Exercise: Stop after the line containing "Task: Click the red news plugin icon"; retype every line of the data before it exactly, starting from the first.
Extracted data START
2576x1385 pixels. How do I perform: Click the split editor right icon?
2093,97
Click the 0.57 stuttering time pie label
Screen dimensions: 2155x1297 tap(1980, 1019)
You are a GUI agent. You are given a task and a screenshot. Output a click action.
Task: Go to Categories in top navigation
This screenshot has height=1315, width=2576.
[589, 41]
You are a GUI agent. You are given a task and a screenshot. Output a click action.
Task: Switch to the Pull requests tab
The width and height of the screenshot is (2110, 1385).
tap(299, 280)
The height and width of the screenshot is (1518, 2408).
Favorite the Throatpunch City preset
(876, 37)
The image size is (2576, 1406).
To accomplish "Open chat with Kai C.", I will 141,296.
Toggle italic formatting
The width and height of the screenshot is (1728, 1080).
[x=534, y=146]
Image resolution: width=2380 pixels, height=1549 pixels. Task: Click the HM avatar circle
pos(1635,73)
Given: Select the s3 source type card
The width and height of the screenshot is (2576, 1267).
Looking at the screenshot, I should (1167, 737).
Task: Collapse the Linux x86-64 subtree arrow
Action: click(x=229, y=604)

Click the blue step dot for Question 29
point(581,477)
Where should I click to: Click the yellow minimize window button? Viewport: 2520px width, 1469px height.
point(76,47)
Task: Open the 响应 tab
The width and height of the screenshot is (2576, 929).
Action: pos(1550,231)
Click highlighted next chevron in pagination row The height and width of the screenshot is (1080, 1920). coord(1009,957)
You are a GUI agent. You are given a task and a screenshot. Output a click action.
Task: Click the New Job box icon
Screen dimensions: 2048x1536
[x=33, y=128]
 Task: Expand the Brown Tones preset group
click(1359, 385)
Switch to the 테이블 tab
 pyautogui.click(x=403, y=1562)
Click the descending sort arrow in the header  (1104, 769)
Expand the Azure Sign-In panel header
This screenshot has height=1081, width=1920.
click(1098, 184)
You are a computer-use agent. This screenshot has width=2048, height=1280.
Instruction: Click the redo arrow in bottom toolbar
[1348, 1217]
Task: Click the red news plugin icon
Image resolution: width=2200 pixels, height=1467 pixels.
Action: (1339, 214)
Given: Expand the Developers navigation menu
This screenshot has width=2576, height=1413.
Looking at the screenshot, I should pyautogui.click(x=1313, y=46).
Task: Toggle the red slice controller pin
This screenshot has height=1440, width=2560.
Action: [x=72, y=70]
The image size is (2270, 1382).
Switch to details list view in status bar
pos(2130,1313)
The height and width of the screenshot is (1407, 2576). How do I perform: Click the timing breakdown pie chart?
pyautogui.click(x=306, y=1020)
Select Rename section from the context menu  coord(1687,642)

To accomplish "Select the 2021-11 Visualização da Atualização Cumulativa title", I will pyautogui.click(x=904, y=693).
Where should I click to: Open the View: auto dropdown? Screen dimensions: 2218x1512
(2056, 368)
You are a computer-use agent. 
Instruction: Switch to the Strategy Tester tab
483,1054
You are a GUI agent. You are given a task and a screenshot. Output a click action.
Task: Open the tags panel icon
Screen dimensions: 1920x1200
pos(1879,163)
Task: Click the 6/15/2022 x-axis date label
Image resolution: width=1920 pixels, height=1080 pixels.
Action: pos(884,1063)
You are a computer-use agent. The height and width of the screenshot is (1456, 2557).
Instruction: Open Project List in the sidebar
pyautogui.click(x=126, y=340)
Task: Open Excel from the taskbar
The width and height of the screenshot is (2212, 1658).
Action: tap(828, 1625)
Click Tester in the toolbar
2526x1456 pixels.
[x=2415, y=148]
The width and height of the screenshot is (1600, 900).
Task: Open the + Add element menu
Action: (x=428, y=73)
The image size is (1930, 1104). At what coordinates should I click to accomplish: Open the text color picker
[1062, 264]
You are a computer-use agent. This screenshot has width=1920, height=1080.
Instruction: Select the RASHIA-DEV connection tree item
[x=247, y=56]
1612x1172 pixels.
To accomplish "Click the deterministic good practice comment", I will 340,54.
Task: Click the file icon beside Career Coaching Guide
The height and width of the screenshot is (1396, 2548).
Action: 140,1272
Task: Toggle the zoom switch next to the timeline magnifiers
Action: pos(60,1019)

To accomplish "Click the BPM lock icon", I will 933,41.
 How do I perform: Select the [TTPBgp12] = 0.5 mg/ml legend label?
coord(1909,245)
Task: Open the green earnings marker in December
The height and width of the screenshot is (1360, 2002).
Extracted data END
The answer:
2576x1385 pixels. How do I perform: Click the split editor right icon?
2093,97
Click the 0.57 stuttering time pie label
Screen dimensions: 2155x1297 tap(1980, 1019)
You are a GUI agent. You are given a task and a screenshot. Output a click action.
Task: Go to Categories in top navigation
This screenshot has height=1315, width=2576.
[589, 41]
You are a GUI agent. You are given a task and a screenshot. Output a click action.
Task: Switch to the Pull requests tab
The width and height of the screenshot is (2110, 1385).
tap(299, 280)
The height and width of the screenshot is (1518, 2408).
Favorite the Throatpunch City preset
(876, 37)
The image size is (2576, 1406).
To accomplish "Open chat with Kai C.", I will 141,296.
Toggle italic formatting
The width and height of the screenshot is (1728, 1080).
[x=534, y=146]
Image resolution: width=2380 pixels, height=1549 pixels. Task: Click the HM avatar circle
pos(1635,73)
Given: Select the s3 source type card
The width and height of the screenshot is (2576, 1267).
Looking at the screenshot, I should (1167, 737).
Task: Collapse the Linux x86-64 subtree arrow
Action: click(x=229, y=604)

Click the blue step dot for Question 29
point(581,477)
Where should I click to: Click the yellow minimize window button? Viewport: 2520px width, 1469px height.
point(76,47)
Task: Open the 响应 tab
The width and height of the screenshot is (2576, 929).
Action: pos(1550,231)
Click highlighted next chevron in pagination row The height and width of the screenshot is (1080, 1920). coord(1009,957)
You are a GUI agent. You are given a task and a screenshot. Output a click action.
Task: Click the New Job box icon
Screen dimensions: 2048x1536
[x=33, y=128]
 Task: Expand the Brown Tones preset group
click(1359, 385)
Switch to the 테이블 tab
 pyautogui.click(x=403, y=1562)
Click the descending sort arrow in the header  (1104, 769)
Expand the Azure Sign-In panel header
This screenshot has height=1081, width=1920.
click(1098, 184)
You are a computer-use agent. This screenshot has width=2048, height=1280.
Instruction: Click the redo arrow in bottom toolbar
[1348, 1217]
Task: Click the red news plugin icon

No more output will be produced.